L’individu en morceaux !
Par Denis


Et si nous avions fait collectivement une erreur d’analyse sur la cause centrale des maux de notre société ? Depuis 2007, nous entonnons le même refrain, les mêmes sornettes. Nous serions en train de sombrer du fait du développement de l’individualisme. Et pourtant, à la lecture des modes de fonctionnement de la société, cette analyse semble en totale contradiction avec la réalité.
La diminution de l’autonomie
Le processus d’individuation est intimement lié à l’autonomie. L’entrée dans la vie active s’éloigne avec le rallongement des études censées nous fournir pourtant davantage d’autonomie. Nous parquons nos vieux. Les comportements addictifs liés à la consommation de tabac, d’alcool, de drogues ou de sucre explosent. Les exemples convergent : l’autonomie régresse plutôt qu’elle ne progresse. De nouvelles addictions émergent : jeux vidéos, Internet.
Le divin marché !
Dans son éloge des frontières, Régis Debray a parfaitement su nous montrer que, dans la période récente, les frontières se sont multipliées. En Israël, aux Etats-Unis, de nouveaux murs s’érigent, face au danger des « Huns » toujours plus nombreux et parfaitement imaginaires. Le paradoxe est que le nombre de groupes auxquels nous appartenons se multiplient, là où ils se réduisaient à l’armée, l’église, les syndicats et accessoirement les partis politiques à l’époque de la révolution industrielle. La perte d’autorité dans les corps institués plutôt que de pousser l’individu à davantage d’autonomie, comme se fut le cas dans un 1er temps, l’a amené à s’identifier à des groupes aux frontières mouvantes, qui nous donnent cette impression de faible degré d’appartenance et d’engagement à géométrie variable. Comme nous l’avait montré Félix Guattari, le développement de l’économie marchande continue de segmenter, d’atomiser la société, en posant de nouveaux périmètres de plus en plus artificiels, s’accommodant du développement des frontières, des murs et des communautarismes.
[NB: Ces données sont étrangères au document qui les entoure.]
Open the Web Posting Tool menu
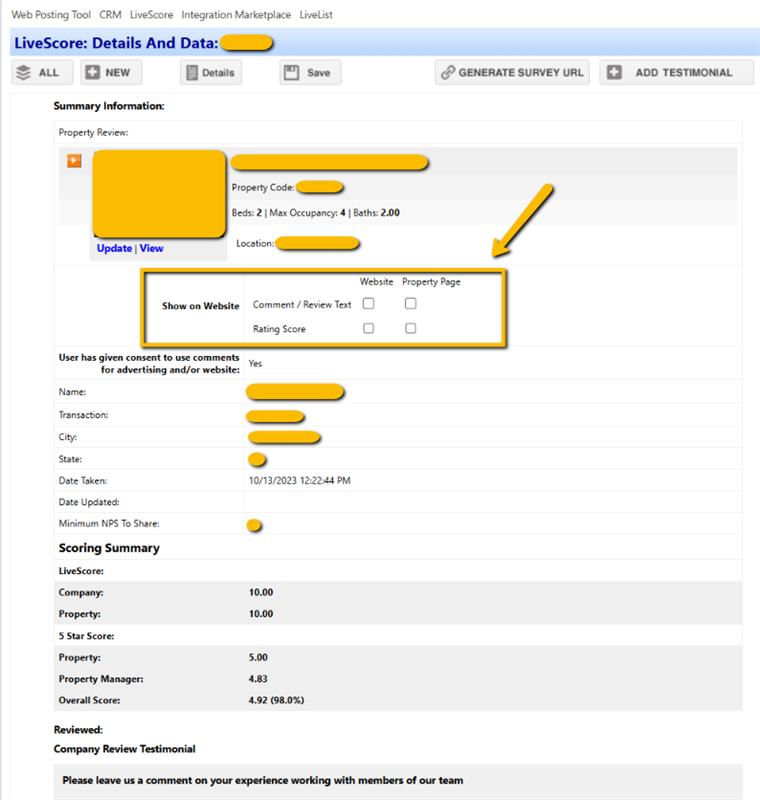The image size is (760, 800). [x=50, y=15]
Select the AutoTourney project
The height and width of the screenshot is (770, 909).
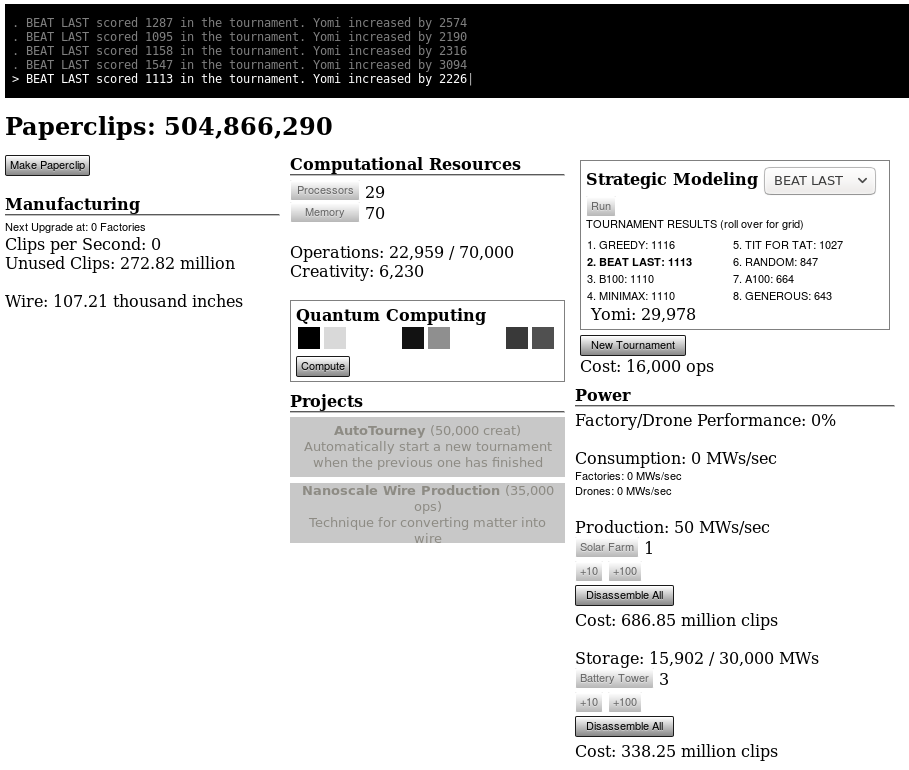tap(427, 446)
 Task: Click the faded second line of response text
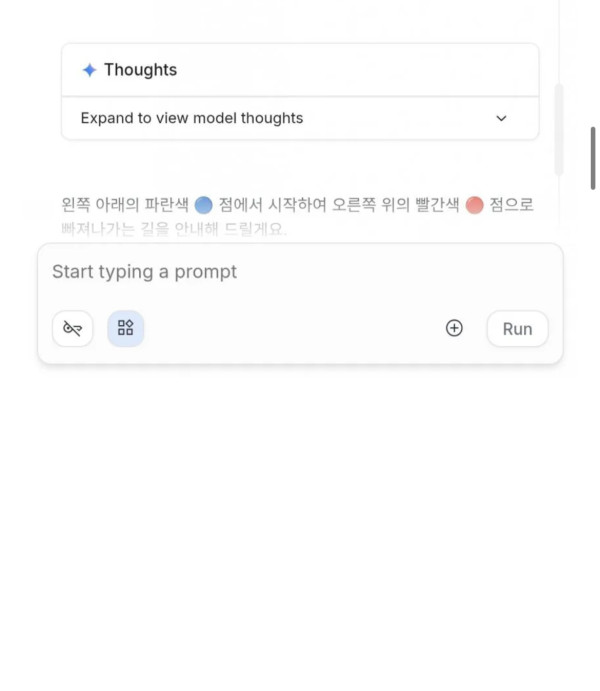(x=174, y=229)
L’objet est devenu le sujet principal de la société. C’est bien ce que nous avons qui serait censé nous déterminer aux yeux des autres. La réussite se mesure de plus en plus à l’empreinte carbone que nous laissons à l’humanité : une grosse voiture, une grande maison, …
Des primates de plus en plus autoritaires
Le développement de la logorrhée identitaire procède de ce besoin primaire d’appartenir à un groupe. Le groupe nous rassure. Il répond à notre besoin de sécurité. Il y aurait beaucoup à dire sur l’autorité et la hiérarchie telle qu’elle s’exerce dans ces groupes. Que ce soit au sein d’une entreprise, d’un parti politique, d’un club sportif, d’une page Facebook, il y a de moins en moins de place pour la contradiction. La soumission à la pensée du groupe est devenue le mode de fonctionnement du groupe. Il n’y a plus de place pour l’expression de points de vue différents. « Un ministre, ça ferme sa gueule ou ça démissionne. », nous disait Jean-Pierre Chevènement. Le renforcement de la hiérarchie et de l’autorité au niveau du groupe est en totale opposition avec l’expression de la créativité. Il n’y a rien à attendre d’êtres humains soumis.
La féodalisation de la société
La dislocation des corps institués, et la multiplication des groupes dont le mode de fonctionnement est de plus en plus autoritaire, s’inscrivent dans un mouvement profond de féodalisation de la société et de dislocation de l’individu. Nous sommes très loin de l’idée d’un hyper-individualisme ravageur, à l’origine de tous les maux de notre société. Quand Nietzsche faisait le constat de la mort de Dieu, nous aurions dû comprendre qu’elle préfigurait la disparition d’une humanité, dont la soif d’avoir nous éloigne de la volonté d’être.